=== PROVIDED PASSAGE ===
Finally, it is worth mentioning that, since Unitarianism is a faith without a creed, it offers no bar to whose who claim to believe that God is three persons in one. One may be tempted to ask why anyone who believes in the Trinity should wish to join a Unitarian congregation, but it does happen! Some who are able to believe in the Trinity may still find the lack of credal constraint appealing; others may have a dual membership, perhaps supporting their local parish church as well as the Unitarians. The threefold principle, 'freedom, reason and tolerance' enables each member to decide how best to organize his or her religious life.
A faith with a future
This book has had much to say about the rich legacy of Unitarian history. Unitarians have sometimes been accused of dwelling too much on their past, however. The Unitarian movement certainly has a past, but, more to the point, it may be asked what kind of future the denomination can expect to see.
The denomination is small, and in some parts of the world it is declining. The UUA of North America has 150,000 adult members, including about 6,000 in Canada. In Britain there are roughly 7000 members and 800 children. In Ireland, the Non-Subscribing Presbyterian Church of Ireland (NSPCI) has approximately 3700 members and 800 children, many of whom regard themselves as Unitarians. Transylvania boasts the largest community of Unitarians for whom English is not their first language, totalling around 80,000. Smaller numbers can be found in Australia (300), South Africa (200) and New Zealand (80).
One British Unitarian booklet, however, is confidently entitled, 'Unitarianism – a faith with a future', and, at the time of writing, British Unitarianism is seeing signs of a slight increase in membership and attendance. Being realistic, it seems likely that Unitarianism will continue to be a minority religion, the majority of the west's population preferring either evangelical Christianity or secularism, with many liberal Christians still feeling that they can be accommodated within mainstream denominations.
At the present time, it is hard to tell whether it is about to see growth, further decline, or a steady state. It is possible that in Britain and some other European countries, religious affiliation has hit rock bottom, and will experience a gradual upturn: there is certainly some evidence of 'implicit religion', which perhaps inspires confidence that religion, even in its institutionalized forms, is by no means dead. It is possible that, as education improves, the future will see greater demand for a 'religion of reason', whose members are encouraged to question the answers, and not merely find glib and spurious answers to deep, and perhaps unanswerable questions.

=== EXERCISES TO COMPLETE ===
• 1. Answer these questions from the passage on Unitarianism:
(a) How many adult members does the UUA of North America have?
(b) What is the threefold principle that lets each member decide how to organize his or her religious life?
(c) What title does one British Unitarian booklet carry?
• 2. Pull a stretch of the passage on Unitarianism out word for word, beginning at the words "Finally, it is" and stopping after "her religious life.".

=== RAW RECORDS ===
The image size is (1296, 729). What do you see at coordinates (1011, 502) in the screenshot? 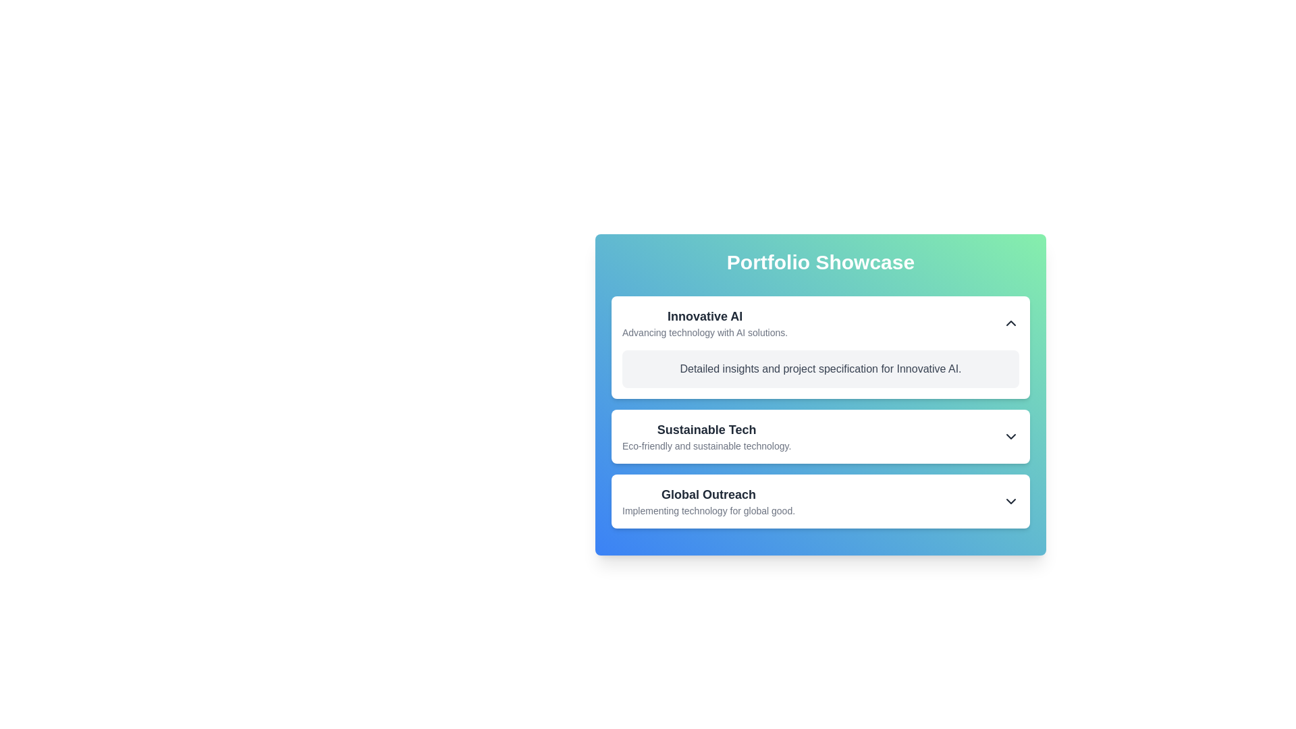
---
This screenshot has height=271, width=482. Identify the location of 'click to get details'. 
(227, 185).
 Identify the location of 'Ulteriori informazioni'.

=== COMPLETE ANSWERS ===
• 1.
(a) 150,000
(b) 'Freedom, reason and tolerance'
(c) 'Unitarianism – a faith with a future'

• 2.
Finally, it is worth mentioning that, since Unitarianism is a faith without a creed, it offers no bar to whose who claim to believe that God is three persons in one. One may be tempted to ask why anyone who believes in the Trinity should wish to join a Unitarian congregation, but it does happen! Some who are able to believe in the Trinity may still find the lack of credal constraint appealing; others may have a dual membership, perhaps supporting their local parish church as well as the Unitarians. The threefold principle, 'freedom, reason and tolerance' enables each member to decide how best to organize his or her religious life.